[Stored items]
☆ ☆ ☆ ☆ ☆

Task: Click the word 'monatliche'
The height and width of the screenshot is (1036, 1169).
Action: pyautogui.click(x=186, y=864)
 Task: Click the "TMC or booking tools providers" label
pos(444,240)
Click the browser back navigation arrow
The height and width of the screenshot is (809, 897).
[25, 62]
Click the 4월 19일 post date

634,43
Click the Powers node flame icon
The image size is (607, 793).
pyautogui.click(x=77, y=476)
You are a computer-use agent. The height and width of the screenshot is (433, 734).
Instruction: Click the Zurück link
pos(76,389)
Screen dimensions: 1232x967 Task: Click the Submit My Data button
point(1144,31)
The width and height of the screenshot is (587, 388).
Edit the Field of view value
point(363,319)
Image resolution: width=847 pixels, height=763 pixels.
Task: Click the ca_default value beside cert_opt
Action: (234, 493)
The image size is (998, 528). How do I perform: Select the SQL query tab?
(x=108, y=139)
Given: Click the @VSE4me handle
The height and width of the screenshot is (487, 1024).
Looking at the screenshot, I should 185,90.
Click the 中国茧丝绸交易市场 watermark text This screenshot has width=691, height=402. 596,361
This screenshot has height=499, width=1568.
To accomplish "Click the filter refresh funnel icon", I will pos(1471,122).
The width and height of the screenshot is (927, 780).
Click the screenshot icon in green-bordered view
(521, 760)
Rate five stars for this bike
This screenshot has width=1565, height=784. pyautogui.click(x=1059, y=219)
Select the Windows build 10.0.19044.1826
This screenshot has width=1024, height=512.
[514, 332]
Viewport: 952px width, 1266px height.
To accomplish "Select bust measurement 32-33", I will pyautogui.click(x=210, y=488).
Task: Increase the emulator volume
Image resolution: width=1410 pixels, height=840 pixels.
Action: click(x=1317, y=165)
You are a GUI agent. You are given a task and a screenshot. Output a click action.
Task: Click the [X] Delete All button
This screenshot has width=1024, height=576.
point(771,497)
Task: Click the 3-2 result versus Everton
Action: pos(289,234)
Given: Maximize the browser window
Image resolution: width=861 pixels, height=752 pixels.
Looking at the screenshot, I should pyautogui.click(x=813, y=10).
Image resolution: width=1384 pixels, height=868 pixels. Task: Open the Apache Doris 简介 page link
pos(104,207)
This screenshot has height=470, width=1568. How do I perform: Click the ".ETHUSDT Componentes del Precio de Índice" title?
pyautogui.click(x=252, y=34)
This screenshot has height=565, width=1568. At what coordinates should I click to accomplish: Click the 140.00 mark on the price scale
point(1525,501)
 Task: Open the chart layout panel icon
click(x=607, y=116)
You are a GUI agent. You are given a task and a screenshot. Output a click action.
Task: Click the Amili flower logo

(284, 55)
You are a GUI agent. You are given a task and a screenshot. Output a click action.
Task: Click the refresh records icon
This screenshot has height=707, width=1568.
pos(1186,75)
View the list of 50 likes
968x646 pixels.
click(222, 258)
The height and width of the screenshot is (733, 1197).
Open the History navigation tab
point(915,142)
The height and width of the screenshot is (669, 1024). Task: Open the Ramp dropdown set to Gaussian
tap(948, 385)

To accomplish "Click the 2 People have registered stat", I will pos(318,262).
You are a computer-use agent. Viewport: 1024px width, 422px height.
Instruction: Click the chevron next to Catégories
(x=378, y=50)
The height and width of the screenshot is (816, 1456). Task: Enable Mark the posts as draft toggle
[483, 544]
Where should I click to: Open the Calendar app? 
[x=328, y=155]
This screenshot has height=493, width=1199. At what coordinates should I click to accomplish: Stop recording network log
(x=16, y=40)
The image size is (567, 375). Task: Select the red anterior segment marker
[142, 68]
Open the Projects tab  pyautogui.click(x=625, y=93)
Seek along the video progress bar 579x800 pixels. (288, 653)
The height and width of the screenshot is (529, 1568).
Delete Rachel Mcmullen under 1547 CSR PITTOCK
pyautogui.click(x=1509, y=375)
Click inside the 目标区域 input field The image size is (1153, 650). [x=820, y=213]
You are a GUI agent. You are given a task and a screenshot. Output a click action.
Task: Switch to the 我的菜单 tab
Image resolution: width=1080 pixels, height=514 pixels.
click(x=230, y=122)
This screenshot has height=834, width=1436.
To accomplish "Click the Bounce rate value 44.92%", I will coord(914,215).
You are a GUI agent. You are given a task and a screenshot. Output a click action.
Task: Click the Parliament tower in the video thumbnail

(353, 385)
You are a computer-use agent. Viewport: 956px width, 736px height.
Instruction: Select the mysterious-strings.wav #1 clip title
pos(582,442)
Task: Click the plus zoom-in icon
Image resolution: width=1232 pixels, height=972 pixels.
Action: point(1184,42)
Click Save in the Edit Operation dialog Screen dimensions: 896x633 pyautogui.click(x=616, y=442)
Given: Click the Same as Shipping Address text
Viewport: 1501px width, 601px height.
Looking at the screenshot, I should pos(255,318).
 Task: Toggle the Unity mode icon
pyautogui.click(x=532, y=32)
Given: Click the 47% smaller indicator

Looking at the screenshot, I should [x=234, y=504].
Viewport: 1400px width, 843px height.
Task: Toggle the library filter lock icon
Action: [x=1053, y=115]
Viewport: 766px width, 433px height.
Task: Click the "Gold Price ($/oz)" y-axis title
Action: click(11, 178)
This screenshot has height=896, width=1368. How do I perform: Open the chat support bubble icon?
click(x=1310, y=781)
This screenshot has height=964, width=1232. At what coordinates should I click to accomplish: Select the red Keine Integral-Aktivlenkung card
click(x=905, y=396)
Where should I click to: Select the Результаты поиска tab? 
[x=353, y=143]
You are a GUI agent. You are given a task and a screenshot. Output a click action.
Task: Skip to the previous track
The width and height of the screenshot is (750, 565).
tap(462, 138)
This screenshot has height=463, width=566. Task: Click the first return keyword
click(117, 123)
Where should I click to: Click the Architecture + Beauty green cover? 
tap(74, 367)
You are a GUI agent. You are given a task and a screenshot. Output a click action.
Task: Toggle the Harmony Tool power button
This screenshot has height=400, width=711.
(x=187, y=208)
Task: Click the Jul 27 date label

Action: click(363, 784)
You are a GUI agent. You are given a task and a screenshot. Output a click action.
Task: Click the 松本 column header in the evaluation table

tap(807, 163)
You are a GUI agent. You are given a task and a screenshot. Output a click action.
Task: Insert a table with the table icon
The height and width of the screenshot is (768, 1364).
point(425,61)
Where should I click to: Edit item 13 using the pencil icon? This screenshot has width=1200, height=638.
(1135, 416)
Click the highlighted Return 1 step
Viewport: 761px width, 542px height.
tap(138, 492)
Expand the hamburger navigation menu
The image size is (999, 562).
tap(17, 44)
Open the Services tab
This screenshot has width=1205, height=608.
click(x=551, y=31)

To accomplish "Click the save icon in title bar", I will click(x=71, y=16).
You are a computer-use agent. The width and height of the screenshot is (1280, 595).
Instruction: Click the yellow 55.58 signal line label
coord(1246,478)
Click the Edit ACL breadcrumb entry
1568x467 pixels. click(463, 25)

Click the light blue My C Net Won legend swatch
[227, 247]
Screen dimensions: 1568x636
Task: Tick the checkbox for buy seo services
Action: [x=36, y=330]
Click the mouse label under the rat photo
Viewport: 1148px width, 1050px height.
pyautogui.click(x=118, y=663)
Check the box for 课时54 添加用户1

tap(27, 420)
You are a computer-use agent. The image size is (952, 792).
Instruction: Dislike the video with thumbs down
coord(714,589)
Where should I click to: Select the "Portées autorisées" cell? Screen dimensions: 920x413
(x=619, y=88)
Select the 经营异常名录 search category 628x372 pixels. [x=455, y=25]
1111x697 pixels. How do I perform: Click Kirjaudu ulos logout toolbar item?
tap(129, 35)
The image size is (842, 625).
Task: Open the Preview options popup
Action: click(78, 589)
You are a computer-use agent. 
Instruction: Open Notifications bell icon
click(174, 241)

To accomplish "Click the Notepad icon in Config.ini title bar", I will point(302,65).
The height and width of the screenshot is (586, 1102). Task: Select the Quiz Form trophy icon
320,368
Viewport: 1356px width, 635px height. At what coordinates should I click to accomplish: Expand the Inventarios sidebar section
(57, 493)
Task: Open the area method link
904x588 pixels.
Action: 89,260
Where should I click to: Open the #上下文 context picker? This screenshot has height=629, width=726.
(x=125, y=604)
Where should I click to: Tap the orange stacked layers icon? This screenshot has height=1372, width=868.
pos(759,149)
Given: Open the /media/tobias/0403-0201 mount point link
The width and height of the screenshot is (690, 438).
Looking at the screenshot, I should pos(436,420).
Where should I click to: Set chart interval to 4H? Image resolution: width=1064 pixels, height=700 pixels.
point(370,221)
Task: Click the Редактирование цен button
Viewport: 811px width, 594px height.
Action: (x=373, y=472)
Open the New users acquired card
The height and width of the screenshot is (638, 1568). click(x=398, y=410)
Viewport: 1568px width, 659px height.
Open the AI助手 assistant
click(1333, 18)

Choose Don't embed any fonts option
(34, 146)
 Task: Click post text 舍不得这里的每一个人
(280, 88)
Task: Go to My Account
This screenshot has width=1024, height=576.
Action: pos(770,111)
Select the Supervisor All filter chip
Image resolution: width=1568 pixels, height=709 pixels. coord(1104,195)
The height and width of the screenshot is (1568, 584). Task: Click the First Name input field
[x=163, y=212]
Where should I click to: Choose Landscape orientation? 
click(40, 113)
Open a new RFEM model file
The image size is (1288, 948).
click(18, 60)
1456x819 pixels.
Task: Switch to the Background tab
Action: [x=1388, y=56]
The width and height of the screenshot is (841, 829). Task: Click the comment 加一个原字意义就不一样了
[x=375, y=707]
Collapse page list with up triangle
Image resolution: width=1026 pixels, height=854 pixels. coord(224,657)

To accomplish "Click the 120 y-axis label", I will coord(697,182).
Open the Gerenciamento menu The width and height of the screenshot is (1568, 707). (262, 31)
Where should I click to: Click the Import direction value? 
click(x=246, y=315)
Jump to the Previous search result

☆ ☆ ☆ ☆ ☆

Exercise aim = Beginning at the line with "Instruction: Click the Zurück link" and stopping after the line with "The width and height of the screenshot is (587, 388).", please write out every line of the data above exactly and nothing else.

Response below =
Instruction: Click the Zurück link
pos(76,389)
Screen dimensions: 1232x967 Task: Click the Submit My Data button
point(1144,31)
The width and height of the screenshot is (587, 388).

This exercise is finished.